活気のある漁師町で育った。沖には潮目があり身の締ったおいしい魚が捕れる。捕れた魚は近海物として大阪の料亭や鮨屋に運ばれ食通を唸らせているということだ。
漁師は早朝より漁に出て昼には帰港する。私は子どもの頃、昼間からコップ酒を一杯ひっかけて帰宅する漁師さんをよく見かけた。八百屋兼立飲み酒屋の店先で甘辛く煮た干するめの足を肴にコップ酒をおいしそうに飲むおじさんの姿を見かけた。どうせなら家でゆっくり飲めばいいのにとよく思った。おじさんのハードな仕事が上がって一段落したい感覚が分かったのは随分大きくなってからのことであった。
漁師さんが家に戻って居なくなる頃、八百屋から関東煮(「かんとだき」と呼ぶ)のにおいがしてくる。朝に仕入れて売れ残った魚のすり身の天麸羅や厚揚げ、焼豆腐そこに大根やジャガ芋、こんにゃくを入れたおでんである。ごくまれに鯨の皮(ころ)や牛すじが入っていた。関西の薄色の料理と違って濃口醤油・砂糖・出汁(これはすり身の天麸羅や油揚げからも出る)でぐつぐつと薄茶色になるまで煮込んでいるので関東風の煮込みということで関東煮と呼ぶそうだ。
私は夕方におやつとしてこの「かんとだき」を買って食べた。父母は学校帰りの買い食いは許さなかったが、帰宅してからは自由におやつを買いに行かせてくれた。帰宅後、祖母からその日の分の小遣を貰いそれを握り締めて駄菓子屋や八百屋へ行った。小学校三、四年当時に揚げパン八円、かんとだき一個五円であったと記憶している。私の小遣は十五円、その日の気分で何を買うか食べるかは楽しみであった。父は小銭を握り締めて駄菓子屋へ行くことは子どもの社会性や金銭感覚を培うのに最良の教材と考えていたようだ。放課後の解放感と空腹からかちょっと間食するのはとても楽しくおいしかった。

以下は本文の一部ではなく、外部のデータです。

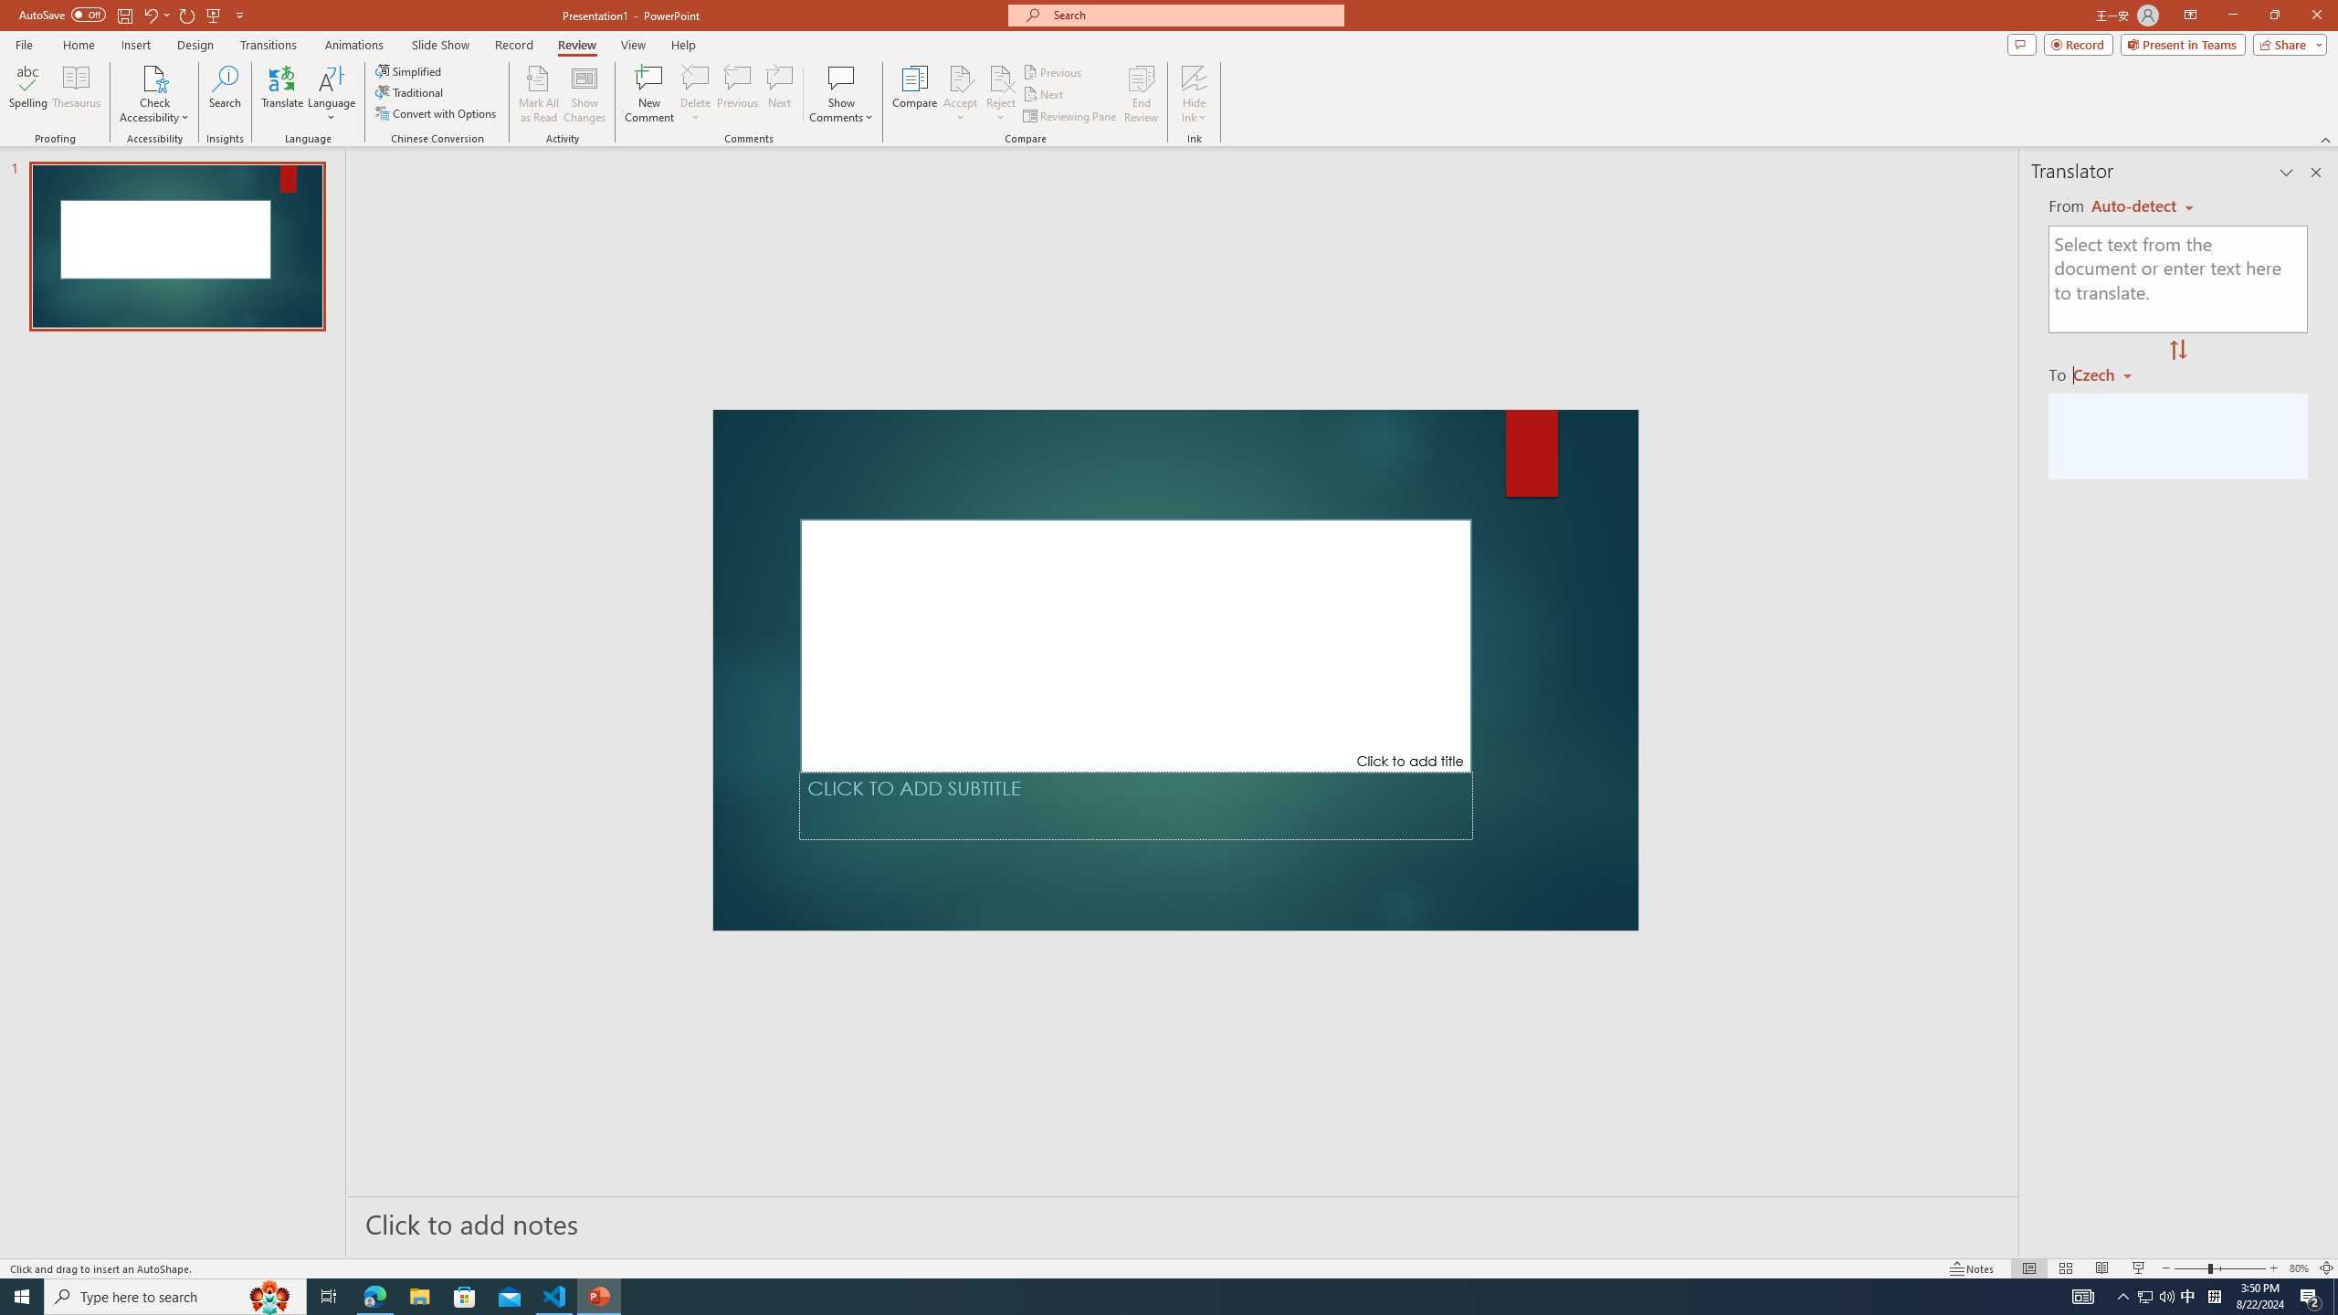 Image resolution: width=2338 pixels, height=1315 pixels. I want to click on 'Reviewing Pane', so click(1070, 116).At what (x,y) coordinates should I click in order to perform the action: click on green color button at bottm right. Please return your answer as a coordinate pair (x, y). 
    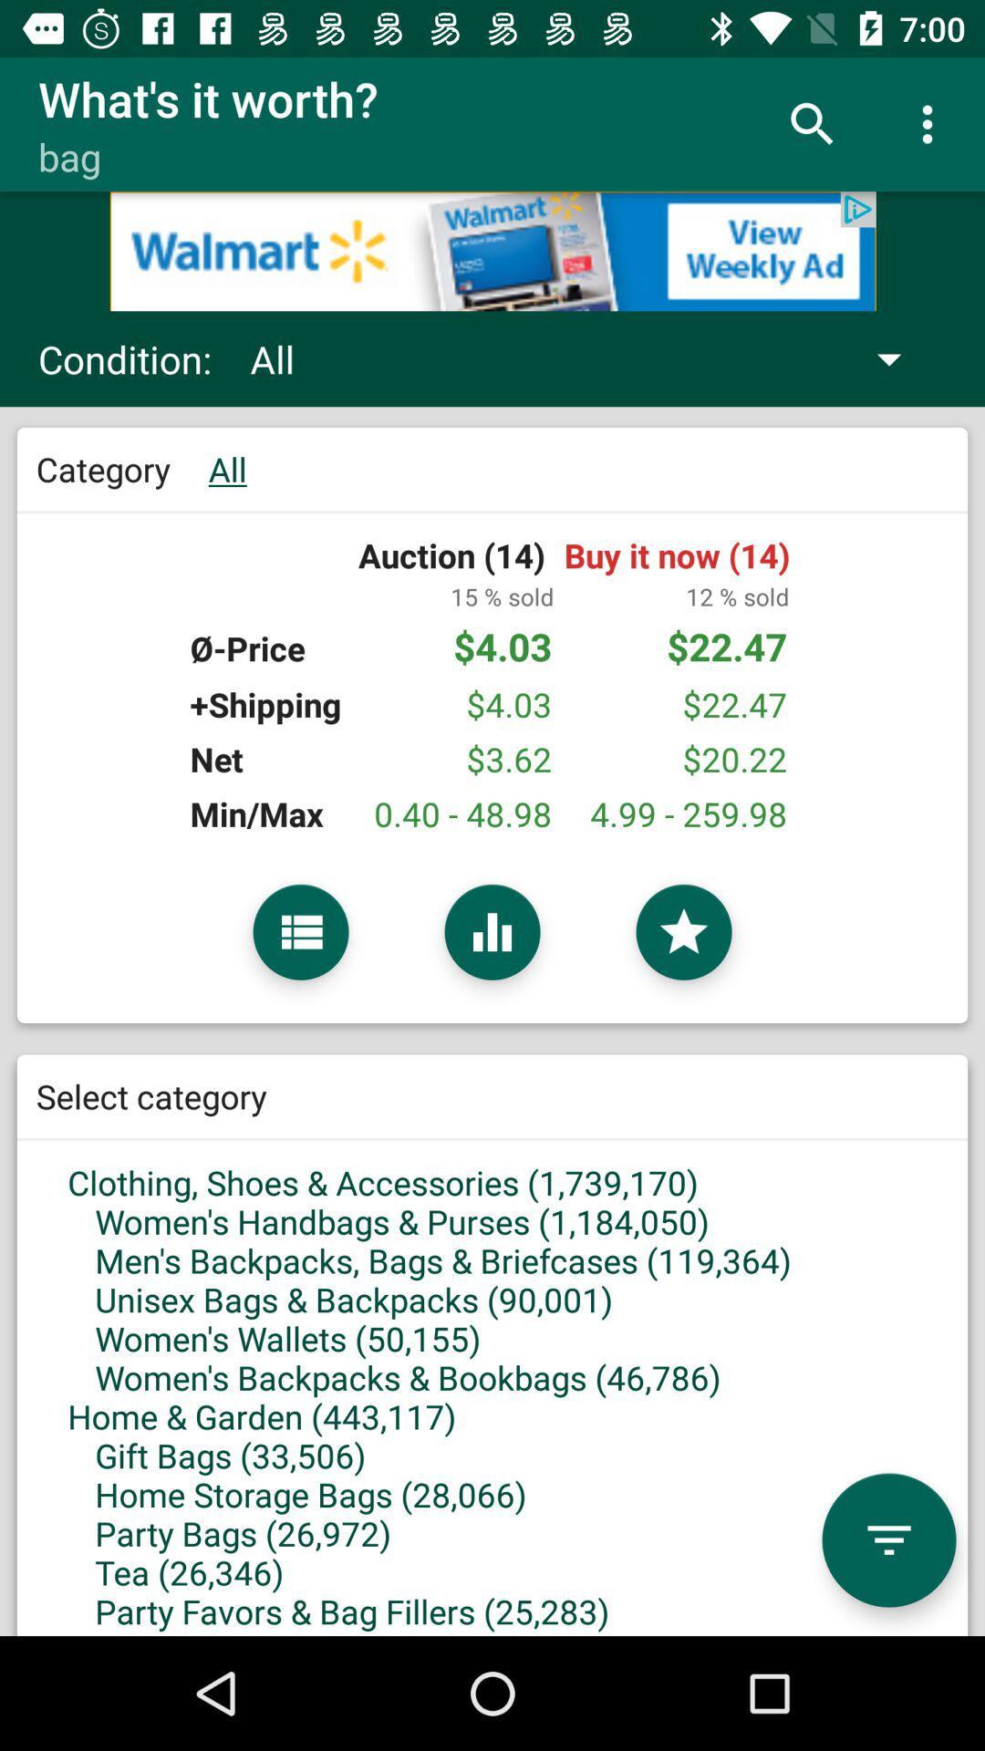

夏場はわらび餅、冬には湯気が立っているきび団子の甘いきな粉の味も魅力であった。これらも八百屋近くに来る屋台の味であり、午後から夕方の下町グルメであり、路地のあちこちからおいしい香りがした。とりわけ香ったのが冬場のかんとだきであった。八百屋もその日の残り物を色々と惜しげもなく煮込んだ。まだまだすべての食品を冷蔵庫に保管できない時代であったので腐る前に煮込んで提供するという合理性も重なって大きな食材がごろごろ煮込まれていた。そこから一個~三個選ぶことが楽しかった。値段も良心的で安価であった。
高学年になると私の定番は「ジャガ芋・すり身天麸羅・こんにゃく」であった。いずれも味が染み込んでおいしかった。私の友は「ジャガ芋三個」のパターンを使うことがあった。煮崩れを防ぐためかジャガ芋は皮を剥いたホールでごろんと大きかった。お得感満載の芋を太い竹串に刺してくれる。友は向きを変えながら落とすことなく完食する。その捌きの良さを私は見習った。
今や八百屋はすべて閉店し、私のおいしい夕方の記憶は薄れてしまった。しかし、時折おでんを煮ると路地裏のあの「かんとだき」のにおいを思い出している。